▶ **Task objective**
Every line below that has "range" in it should be copied.

Material shown section start

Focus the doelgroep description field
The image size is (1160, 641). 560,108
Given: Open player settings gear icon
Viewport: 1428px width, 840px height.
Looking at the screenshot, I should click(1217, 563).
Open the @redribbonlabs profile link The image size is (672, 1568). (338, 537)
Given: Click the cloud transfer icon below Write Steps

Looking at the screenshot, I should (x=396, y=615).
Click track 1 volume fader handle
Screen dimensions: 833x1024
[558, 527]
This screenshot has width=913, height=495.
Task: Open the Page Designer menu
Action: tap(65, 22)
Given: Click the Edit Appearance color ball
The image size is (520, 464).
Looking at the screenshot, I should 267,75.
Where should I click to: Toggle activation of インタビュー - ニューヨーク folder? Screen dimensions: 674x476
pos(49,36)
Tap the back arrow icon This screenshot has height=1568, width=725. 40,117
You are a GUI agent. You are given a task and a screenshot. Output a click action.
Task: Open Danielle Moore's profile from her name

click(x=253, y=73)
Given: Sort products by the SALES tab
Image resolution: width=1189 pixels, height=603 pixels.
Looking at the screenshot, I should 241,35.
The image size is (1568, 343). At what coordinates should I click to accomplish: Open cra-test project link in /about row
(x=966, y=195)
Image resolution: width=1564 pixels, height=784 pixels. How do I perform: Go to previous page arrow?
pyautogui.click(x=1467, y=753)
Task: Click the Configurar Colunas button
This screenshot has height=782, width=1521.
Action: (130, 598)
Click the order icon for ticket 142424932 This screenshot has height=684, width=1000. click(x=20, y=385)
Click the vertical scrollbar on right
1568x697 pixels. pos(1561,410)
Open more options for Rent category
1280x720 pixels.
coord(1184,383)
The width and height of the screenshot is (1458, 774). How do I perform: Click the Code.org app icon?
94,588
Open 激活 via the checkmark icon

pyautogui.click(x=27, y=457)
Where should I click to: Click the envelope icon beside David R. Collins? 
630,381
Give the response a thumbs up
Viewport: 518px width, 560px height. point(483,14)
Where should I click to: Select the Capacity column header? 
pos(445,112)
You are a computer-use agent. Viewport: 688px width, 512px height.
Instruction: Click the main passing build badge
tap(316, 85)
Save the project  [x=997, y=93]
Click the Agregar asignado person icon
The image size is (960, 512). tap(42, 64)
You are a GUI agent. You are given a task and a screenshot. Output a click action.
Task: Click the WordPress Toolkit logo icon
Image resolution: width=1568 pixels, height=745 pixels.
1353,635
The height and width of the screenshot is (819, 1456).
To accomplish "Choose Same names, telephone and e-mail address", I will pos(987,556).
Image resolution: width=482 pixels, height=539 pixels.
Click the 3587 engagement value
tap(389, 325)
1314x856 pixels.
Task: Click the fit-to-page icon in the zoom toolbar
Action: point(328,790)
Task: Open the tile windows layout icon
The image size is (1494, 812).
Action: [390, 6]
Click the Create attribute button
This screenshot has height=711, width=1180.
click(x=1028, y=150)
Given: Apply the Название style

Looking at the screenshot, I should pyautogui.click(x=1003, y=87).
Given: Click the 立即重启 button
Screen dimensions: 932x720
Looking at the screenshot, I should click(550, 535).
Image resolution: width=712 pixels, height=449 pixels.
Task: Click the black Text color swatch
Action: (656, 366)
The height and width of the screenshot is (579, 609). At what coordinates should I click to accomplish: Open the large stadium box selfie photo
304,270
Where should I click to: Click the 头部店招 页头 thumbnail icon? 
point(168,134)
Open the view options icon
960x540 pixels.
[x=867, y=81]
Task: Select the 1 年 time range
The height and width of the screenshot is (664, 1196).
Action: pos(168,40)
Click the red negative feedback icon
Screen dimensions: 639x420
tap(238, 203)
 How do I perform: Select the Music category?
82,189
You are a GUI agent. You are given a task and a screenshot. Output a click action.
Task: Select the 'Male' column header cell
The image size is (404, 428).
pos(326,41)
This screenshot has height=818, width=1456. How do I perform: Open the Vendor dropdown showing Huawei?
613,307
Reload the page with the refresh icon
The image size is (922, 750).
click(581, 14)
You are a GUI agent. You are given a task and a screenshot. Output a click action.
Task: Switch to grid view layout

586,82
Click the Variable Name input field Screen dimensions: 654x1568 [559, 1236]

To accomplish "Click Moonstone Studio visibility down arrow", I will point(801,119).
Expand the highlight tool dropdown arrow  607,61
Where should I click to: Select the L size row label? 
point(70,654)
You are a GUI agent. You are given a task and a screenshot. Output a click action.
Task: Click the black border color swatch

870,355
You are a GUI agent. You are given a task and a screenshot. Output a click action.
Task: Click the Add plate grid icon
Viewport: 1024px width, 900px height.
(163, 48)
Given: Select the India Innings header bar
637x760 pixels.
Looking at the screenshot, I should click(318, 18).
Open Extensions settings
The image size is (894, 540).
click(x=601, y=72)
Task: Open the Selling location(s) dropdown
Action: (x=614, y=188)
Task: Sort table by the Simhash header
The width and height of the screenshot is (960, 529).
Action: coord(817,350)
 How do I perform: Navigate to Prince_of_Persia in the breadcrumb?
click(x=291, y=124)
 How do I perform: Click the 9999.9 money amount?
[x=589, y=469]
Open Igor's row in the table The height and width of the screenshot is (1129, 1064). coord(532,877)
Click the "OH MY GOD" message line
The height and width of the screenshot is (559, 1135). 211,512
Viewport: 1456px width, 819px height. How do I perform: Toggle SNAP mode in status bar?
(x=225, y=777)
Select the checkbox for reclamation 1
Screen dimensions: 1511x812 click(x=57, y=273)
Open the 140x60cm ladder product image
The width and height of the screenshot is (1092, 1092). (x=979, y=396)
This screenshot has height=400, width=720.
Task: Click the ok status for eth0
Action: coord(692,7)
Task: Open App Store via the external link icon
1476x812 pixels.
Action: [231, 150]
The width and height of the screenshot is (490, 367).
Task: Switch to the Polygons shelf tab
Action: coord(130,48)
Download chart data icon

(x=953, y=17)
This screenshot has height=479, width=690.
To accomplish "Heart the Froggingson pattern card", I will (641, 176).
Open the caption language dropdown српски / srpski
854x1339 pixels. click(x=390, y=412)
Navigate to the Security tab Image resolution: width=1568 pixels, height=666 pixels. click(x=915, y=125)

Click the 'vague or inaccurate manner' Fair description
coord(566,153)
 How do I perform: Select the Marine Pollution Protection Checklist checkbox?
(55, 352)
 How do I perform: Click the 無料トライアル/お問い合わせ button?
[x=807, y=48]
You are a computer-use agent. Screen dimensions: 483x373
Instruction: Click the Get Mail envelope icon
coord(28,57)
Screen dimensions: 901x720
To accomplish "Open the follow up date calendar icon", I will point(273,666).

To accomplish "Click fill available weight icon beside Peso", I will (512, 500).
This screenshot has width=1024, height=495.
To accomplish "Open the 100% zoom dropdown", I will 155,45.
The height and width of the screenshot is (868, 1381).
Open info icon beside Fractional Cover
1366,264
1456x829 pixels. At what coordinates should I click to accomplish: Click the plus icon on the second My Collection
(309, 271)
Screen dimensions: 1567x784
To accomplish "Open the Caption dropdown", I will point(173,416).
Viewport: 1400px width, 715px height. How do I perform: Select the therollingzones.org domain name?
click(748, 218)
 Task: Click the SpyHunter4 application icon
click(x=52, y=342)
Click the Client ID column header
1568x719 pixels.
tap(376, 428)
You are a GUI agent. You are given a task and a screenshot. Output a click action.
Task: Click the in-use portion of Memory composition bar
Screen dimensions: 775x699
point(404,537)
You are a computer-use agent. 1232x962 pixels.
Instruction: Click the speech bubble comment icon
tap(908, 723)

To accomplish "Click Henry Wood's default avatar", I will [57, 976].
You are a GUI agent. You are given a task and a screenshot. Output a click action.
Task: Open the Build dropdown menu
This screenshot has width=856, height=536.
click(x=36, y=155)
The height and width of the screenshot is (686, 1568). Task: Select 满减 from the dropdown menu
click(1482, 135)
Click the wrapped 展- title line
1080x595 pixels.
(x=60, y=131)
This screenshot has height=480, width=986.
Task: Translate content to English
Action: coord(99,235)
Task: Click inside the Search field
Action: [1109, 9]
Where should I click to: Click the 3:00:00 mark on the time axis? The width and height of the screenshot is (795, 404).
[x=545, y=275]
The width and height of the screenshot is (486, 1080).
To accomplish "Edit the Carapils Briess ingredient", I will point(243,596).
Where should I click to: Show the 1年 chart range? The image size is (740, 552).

Material shown section end

▶ **Solution to this exercise**
Task: Select the 1 年 time range
Where should I click to: Show the 1年 chart range? The image size is (740, 552).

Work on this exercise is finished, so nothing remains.